So far today I've ironed a number of seams and made two of the nine blocks for the quilt I'm making now. Miss Kitty has decided that the unsewn blocks are her domain and becomes as cranky as I have ever seen her if I reach for one to sew on.

So it's 5:30 and I've been working on one thing since 10:00 when I finally woke up. Which feels odd, in a way, because while I've been working steadily I still haven't finished the quilt. I keep seeing books about Quilt in a Day, and I wonder, is it just one big square of fabric? What are they talking about?

Wow, awesome post. Here we have covered

1.) The fact that I iron in my underthings and would carry on all day thus if not interrupted by well-meaning religious zealots
2.) I make quilts
3.) I have a cat.

You may conclude from the above that I am an eccentric old lady.
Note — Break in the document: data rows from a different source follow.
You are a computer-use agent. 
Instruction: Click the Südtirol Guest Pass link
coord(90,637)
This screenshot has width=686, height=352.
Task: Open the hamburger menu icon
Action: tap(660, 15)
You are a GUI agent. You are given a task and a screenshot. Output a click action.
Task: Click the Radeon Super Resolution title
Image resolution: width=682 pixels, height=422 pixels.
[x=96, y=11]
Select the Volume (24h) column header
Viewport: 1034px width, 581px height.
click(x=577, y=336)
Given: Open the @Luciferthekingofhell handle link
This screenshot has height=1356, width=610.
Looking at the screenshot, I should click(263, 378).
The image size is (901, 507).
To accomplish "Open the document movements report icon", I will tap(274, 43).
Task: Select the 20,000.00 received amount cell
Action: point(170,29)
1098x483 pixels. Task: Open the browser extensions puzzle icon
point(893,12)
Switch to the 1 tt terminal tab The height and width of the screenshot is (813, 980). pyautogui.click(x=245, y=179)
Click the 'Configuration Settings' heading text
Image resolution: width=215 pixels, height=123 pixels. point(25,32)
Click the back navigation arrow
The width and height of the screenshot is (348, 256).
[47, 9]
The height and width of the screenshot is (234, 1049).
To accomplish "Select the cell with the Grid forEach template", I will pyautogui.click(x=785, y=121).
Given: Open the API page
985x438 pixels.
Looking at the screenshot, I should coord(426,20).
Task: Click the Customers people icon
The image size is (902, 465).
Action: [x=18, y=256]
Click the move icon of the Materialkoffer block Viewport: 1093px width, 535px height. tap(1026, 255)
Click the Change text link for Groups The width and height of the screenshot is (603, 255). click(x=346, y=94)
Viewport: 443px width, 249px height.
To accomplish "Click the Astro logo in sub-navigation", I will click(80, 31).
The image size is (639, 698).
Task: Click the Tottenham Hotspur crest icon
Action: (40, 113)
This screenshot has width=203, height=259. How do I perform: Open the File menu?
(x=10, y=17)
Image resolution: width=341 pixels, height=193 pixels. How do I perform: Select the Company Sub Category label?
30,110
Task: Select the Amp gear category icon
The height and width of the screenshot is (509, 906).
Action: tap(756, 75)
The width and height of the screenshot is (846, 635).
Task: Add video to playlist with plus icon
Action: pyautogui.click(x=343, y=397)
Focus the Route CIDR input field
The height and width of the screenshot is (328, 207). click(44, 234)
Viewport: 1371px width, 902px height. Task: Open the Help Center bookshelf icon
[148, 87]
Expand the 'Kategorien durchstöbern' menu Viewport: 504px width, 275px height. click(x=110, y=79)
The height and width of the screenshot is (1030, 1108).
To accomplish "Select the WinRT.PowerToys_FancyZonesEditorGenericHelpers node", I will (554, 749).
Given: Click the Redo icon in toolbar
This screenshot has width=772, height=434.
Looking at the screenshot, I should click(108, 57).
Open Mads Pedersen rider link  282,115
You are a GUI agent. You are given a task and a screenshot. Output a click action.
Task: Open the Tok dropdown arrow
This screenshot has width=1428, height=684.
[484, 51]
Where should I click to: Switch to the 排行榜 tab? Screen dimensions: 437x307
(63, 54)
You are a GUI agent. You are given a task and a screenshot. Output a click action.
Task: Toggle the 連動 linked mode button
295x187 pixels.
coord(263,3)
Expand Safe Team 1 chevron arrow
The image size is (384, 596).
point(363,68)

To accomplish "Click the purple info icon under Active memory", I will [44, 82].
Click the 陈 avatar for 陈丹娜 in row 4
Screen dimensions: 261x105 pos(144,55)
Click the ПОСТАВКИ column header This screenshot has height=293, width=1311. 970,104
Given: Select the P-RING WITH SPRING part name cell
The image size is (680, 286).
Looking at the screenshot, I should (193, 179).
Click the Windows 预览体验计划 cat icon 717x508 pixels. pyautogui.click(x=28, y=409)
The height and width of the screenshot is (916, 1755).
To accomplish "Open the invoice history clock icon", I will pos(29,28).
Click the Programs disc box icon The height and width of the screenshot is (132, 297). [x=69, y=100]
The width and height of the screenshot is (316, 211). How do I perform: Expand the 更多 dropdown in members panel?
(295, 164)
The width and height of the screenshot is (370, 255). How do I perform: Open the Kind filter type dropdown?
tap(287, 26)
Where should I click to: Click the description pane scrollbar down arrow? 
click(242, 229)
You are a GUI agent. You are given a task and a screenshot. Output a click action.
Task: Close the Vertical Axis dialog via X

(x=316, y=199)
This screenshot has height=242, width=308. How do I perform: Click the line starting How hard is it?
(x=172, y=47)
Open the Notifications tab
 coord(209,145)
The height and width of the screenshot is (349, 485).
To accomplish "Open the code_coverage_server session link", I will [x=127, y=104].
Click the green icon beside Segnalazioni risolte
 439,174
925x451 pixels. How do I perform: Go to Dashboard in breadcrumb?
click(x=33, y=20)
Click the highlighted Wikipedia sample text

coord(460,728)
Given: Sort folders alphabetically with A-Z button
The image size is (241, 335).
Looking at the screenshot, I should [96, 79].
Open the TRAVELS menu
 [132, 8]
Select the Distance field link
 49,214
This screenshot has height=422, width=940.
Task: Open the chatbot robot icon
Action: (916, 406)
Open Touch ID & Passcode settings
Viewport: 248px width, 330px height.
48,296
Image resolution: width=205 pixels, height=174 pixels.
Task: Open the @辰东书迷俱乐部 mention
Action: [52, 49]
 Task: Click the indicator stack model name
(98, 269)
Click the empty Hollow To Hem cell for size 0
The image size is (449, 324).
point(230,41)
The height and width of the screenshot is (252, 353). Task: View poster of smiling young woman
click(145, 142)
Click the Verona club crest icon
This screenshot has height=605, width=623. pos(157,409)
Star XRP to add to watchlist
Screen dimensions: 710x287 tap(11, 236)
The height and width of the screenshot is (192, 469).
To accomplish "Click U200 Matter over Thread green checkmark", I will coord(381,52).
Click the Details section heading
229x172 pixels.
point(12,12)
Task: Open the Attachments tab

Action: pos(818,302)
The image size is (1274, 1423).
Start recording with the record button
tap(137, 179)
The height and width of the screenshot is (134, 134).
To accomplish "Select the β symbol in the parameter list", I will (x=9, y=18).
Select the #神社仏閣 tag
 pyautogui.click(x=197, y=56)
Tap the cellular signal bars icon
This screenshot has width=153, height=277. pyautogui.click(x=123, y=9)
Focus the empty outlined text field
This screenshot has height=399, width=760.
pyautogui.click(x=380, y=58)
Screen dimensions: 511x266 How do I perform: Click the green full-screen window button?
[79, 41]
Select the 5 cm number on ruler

As for the patient that I was so worried about, we went from not being able to get him out of bed to not being able to keep him in his room. For the night time we put his bed by the nurses station so as to keep an eye on him lest he wake and take off. Not on my floor, but on others, people have been known to wander down the hill to the Dunkin Donuts, where, amazingly, they are served coffee and donuts. Do you not think that a bloody IV dangling from their arm, their attire, and their lack of shoes wouldn't clue someone in? But I digress.

So he goes to get up to urinate at one point and I am left standing there with a urinal bucket instructing him "no! Pee in your bucket!" and trying to help him while keeping him covered with a sheet. With a burst of strength he throws off his covers and rips off his nightie, then grabs the urinal and begins trying to place it in the correct spot, telling me "I'm fine! I'll get it eventually!"

Just then the family of a young car accident victim come up the elevator with a nurse from the ER and their child. Having waited long, stressful hours in the ER they cannot wait to see their family member placed in the safe and quiet room that he will recover in, and the first thing they see when they get up to the desk is a naked elderly man plying both a urinal and his penis, bed in the middle of the hallway, and me standing there cooing at him "Good, that's lovely, just use your bucket."

The expressions on their faces were priceless, and I have never been more grateful to not be someone's nurse.